EXERCISE DIRECTIONS -> Continue the confessional essay about growing up as a loud, energetic extrovert, starting right after its final sentence.

SUPPLIED PASSAGE ->

*** Begin section ***

My #SACommits
Confessional
[Note: Some language, suicidal ideation, real talk. Also, there is obviously much more to this story, and I hope to
write more companion pieces stemming from this post, so please stay tuned!]
Being an extrovert can be a lose-lose personality type.
People often look for you to be the source of energy in a room.
You're expected to be upbeat and bubbly all the time.
But sometimes life happens...
Essentially, when I am too loud, people get annoyed.
And when I’m too quiet, people get worried.
Yet, as an extrovert there are advantages and
disadvantages.
Advantages:
Outgoing, energetic, positivity, people skills, self- confidence.
Disadvantages: Obnoxious, annoying, selfish, perceived unintelligent, over-commitment.
(Note: These do not apply to all extroverts, obviously.)
I am all of the above.
Me during high school. I may never grow up. |
First, a story of my youth—
In being such a young energetic (ADHD) kid—with hardly a
language filter—I alienated myself from a lot of people and said a lot of
things to a lot of people I should have never said. I was, and still am, a
polarizing person. I recognize that.
And especially while growing up, I didn’t really know how to
harness my energy constructively.
So I destroyed things. I smashed windows with rocks, kicked
through walls, started fires constantly, and hit golf balls with a baseball bat
into traffic. Those are things that I actually did.
And when I ran out of things to destroy, I would turn to
myself.
My anger derived from feeling as though no one could relate
to what was going on in my head.
And no one reached out to help me.
Counselors told me I needed to “calm down.”
Teachers told me to sit in the hallway so I wouldn’t disrupt
the learning of others.
My parents told me I needed to “quit acting out.”
I often made a scene during class because I
WANTED HELP!
But I didn’t know how to ask for it.
Instead of asking if I needed help, teachers just sent me to
the principal’s office.
Effective.
I was aware that my obnoxious nature alienated me from many
potential peer groups and honestly led to many people thinking I was very
immature and idiotic. And that affected me. I genuinely had no idea how to help
myself, and I didn’t know how to ask the few close friends I had for help.
This led to me developing a lot of issues with depression.
I felt alone. I would come home, crawl into bed, and cry in
my room.
And the destruction issues I had regarding things evolved
into harming myself.
Sometimes I just need to let it out. [Photo: Katy Weaver] |
I have attempted suicide twice in my life—the scars of one
attempt are now covered with tattoos.
I honestly do not wish to return to those memories, so the
exact circumstances will not be referenced, but I need to get that out of the
way immediately.
Throughout high school and the early years of college, I
harmed myself in various ways of which I hid. Much of this harm was due to
multiple aspects of my mind fighting against me.

*** End section ***

DATASET EXTRACT ->
*** Begin section ***

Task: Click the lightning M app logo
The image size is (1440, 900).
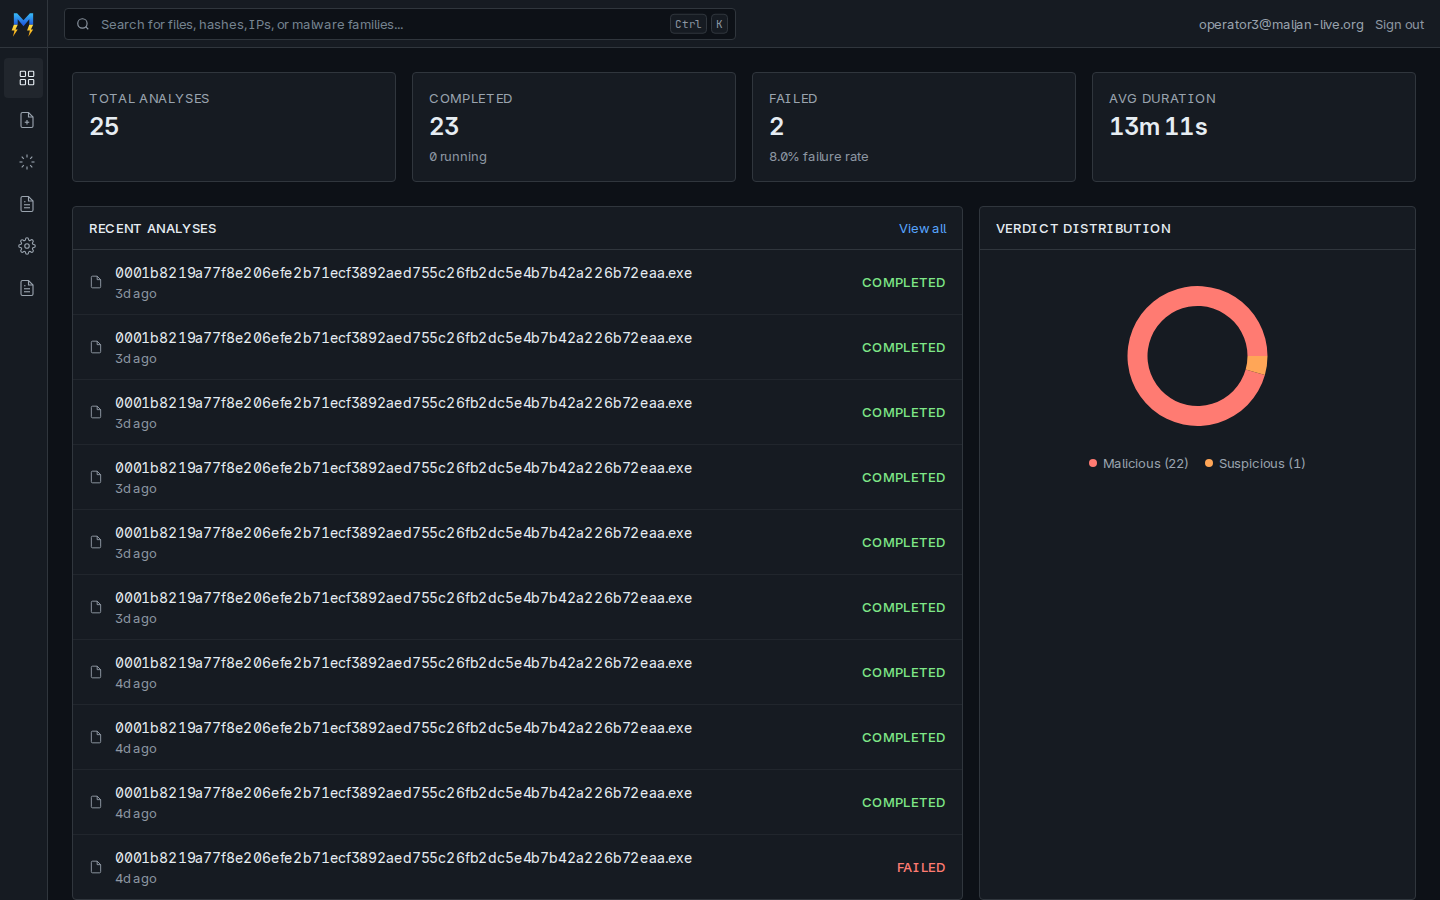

*** End section ***

OUTPUT ->
A lot of this harm was due to my consistent failures with
relationships—of which I had little faith until about two years ago.
As I said before, a disadvantage to being an extrovert is
that some of us are pretty selfish people. I am selfish. I acknowledge this.
And I’ve learned a lot since getting older, but I surely was a terrible person
to date because I like being independent. And I also like being selfish. And I
feared compromise. However, I also wanted companionship. And I wanted to care
for someone. And I didn’t want to be alone. But I do not deal with rejection
well.
However, all of this cognitive dissonance led to me having
no idea how to support someone else when I couldn’t even handle my own shit. I
also overthink everything—if you couldn’t tell.
And when I felt things falling apart I would try to
drastically solve all of the problems all at once to fix the relationship. And
I always failed. I failed constantly. I would use guilt to manipulate whomever
I was with because I didn’t know what else to do. And it was impossible to gain
any sort of self confidence in relationships because I knew I would destroy
them eventually.
And then I would turn on myself.
Probably the strangest thing about being an extrovert is
that I was able to hide a lot of my pain, frustration, and anxiety by forcing myself
to be myself—an overly enthusiastic, life of the party, energetic, lover of
life. You know, like an extrovert.
But I haven’t always loved life.
I have always had to hide.
I always come back to this image. It's too true. |
Writing has always been my most effective way of working
through a lot of my depression and anxiety throughout high school and college.
I don’t have to hide when I write.
And if you haven’t noticed, I write a lot.
I have kept journals for as long as I can remember.
I wrote for myself and it was the best sort of therapy.
Many of my notebooks and journals are no more.
I often destroy them once they fill up because the simple
act of having written out my words is enough for me.
I have no need to keep
those words.
However, since I love words and I love writing, I decided to
become an English major, which was the best and worst thing to happen to me.
I kept journaling through college, but it took a different
shape.
I would compete with my classmates in a way that was unnecessary.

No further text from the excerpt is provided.